Ein Vergleich zeigt: Insekten sind nicht die einzige Alternative, aber ein vielversprechender Bestandteil einer nachhaltigeren Ernährung.

Insekten ausprobieren – so klappt’s zu Hause

Wer sich dem Thema nähern möchte, muss nicht gleich Heuschrecken grillen. Für Einsteiger bieten sich Produkte an, bei denen Insekten nur verarbeitet und geschmacklich neutral integriert sind.

Tipps für den Einstieg:

  • Wo kaufen? Insektenprodukte gibt es mittlerweile in gut sortierten Supermärkten, Bioläden oder online (z. B. bei Snack-Insects, Essento oder Bugfoundation).
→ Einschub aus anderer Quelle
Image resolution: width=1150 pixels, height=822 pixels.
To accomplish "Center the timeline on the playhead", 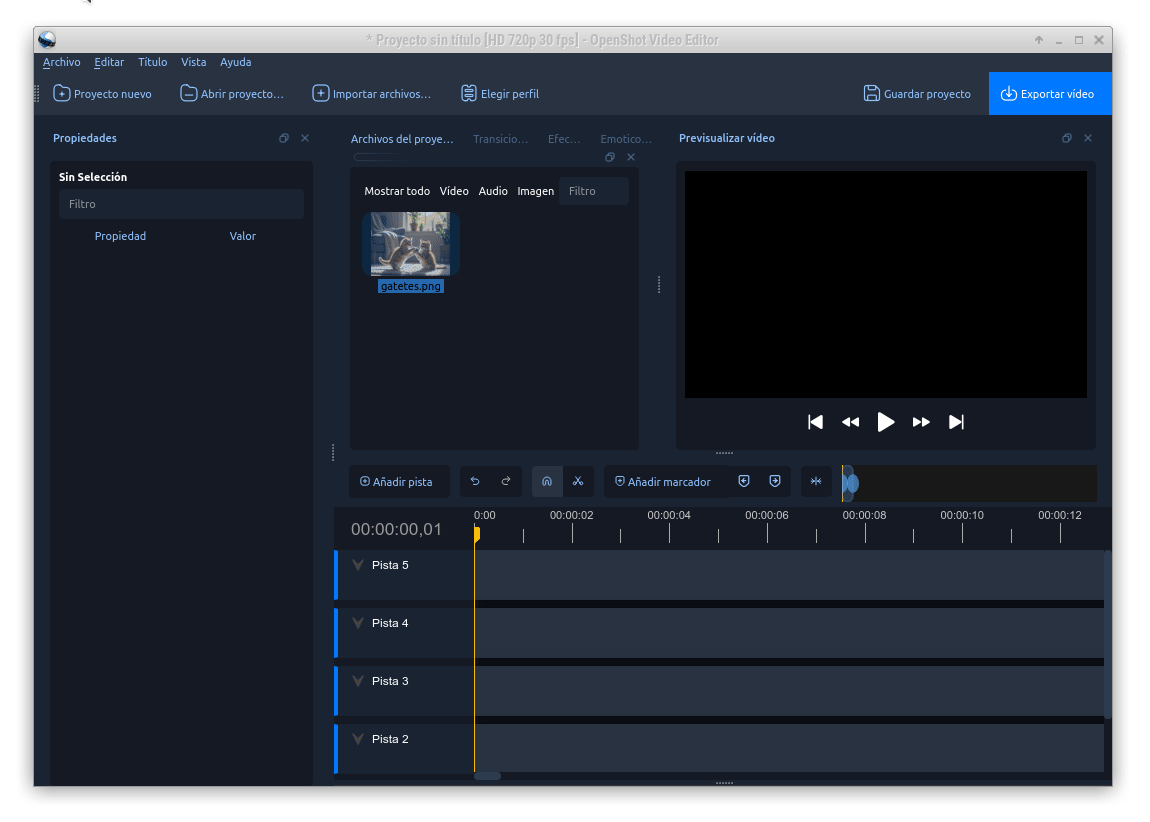I will tap(816, 482).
  • Was probieren? Müsliriegel, Nudeln mit Insektenmehl oder Chips mit Buffalowurm-Anteil sind oft ein guter Einstieg.

  • Wie zubereiten? Ganze Insekten (z. B. Mehlwürmer oder Grillen) lassen sich rösten, mit Gewürzen verfeinern oder in Salate und Bowls mischen.

Wer mutiger ist, kann eigene Rezepte ausprobieren – etwa Insekten-Burger oder Pasta mit gerösteten Heimchen. Geschmacklich ähneln viele Arten übrigens gerösteten Nüssen oder Chips – überraschend mild und knusprig.